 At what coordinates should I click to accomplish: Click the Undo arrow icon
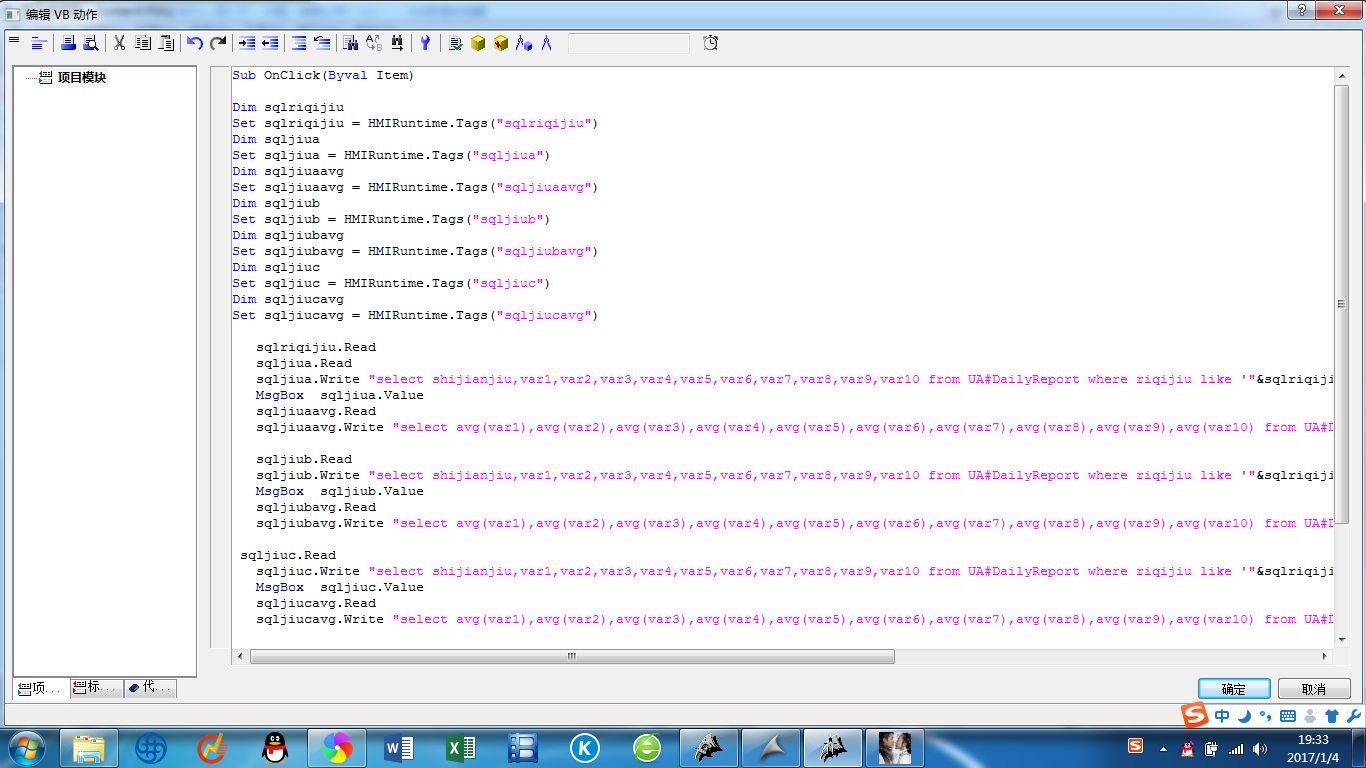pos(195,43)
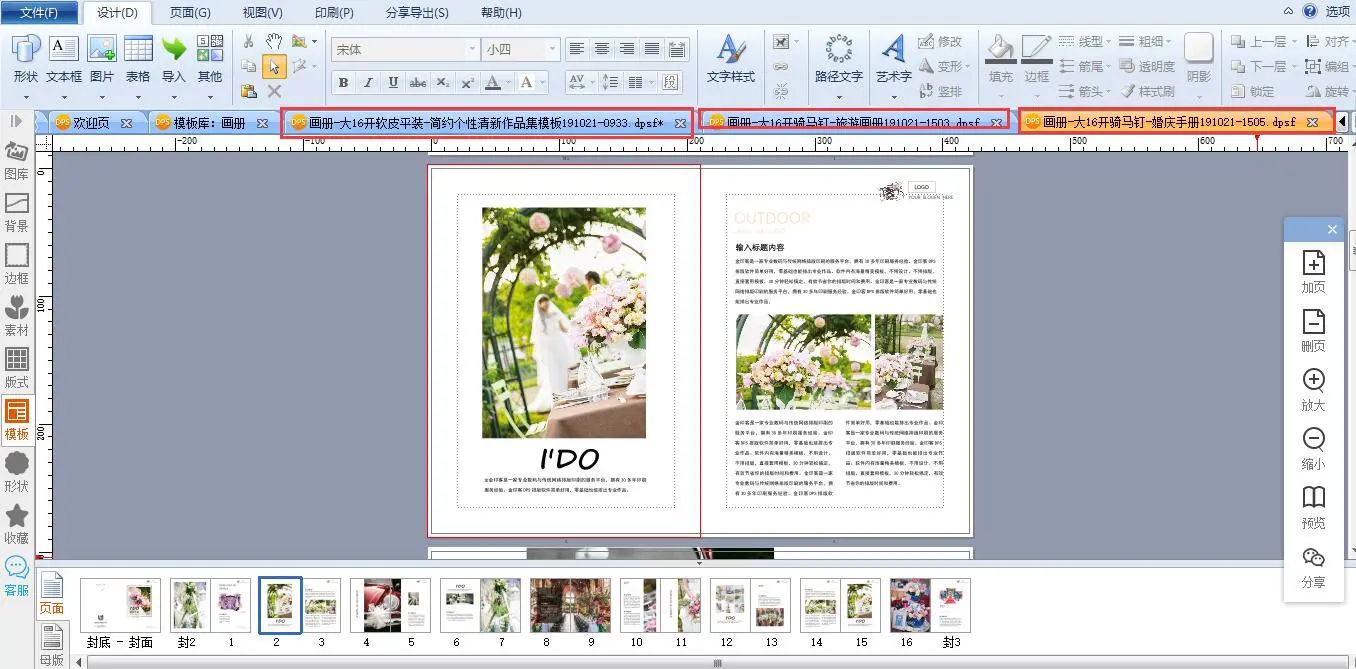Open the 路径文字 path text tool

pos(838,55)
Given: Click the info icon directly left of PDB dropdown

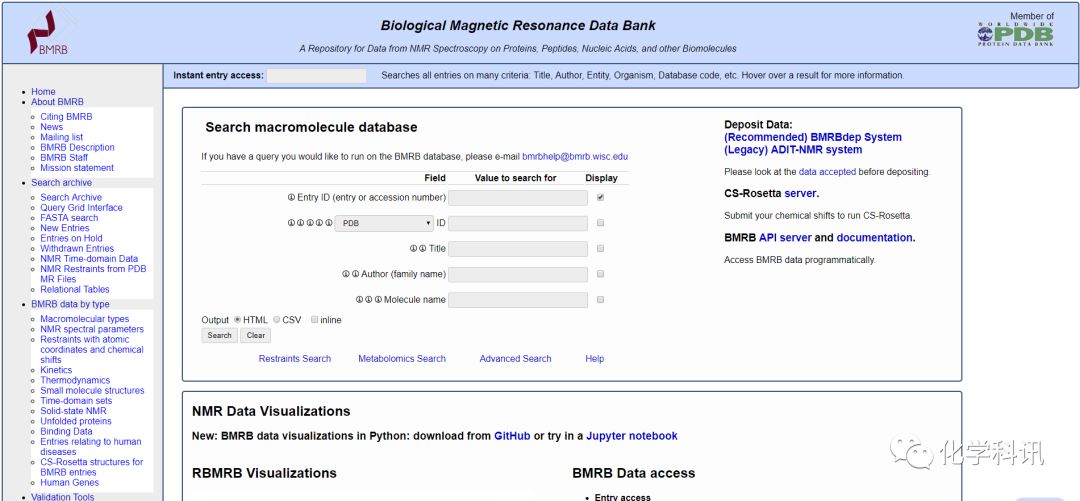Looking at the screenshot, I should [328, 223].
========================
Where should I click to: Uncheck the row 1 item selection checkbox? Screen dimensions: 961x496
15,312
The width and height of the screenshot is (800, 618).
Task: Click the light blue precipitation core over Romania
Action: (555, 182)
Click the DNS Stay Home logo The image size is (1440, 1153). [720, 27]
========================
- **Problem to work on**
Out of the data above, give again only the lines starting at the one holding "Where should I" and ending at the one holding "Click the DNS", unchanged.

- **Answer to the exercise**
Where should I click to: Uncheck the row 1 item selection checkbox? Screen dimensions: 961x496
15,312
The width and height of the screenshot is (800, 618).
Task: Click the light blue precipitation core over Romania
Action: (555, 182)
Click the DNS Stay Home logo The image size is (1440, 1153). [720, 27]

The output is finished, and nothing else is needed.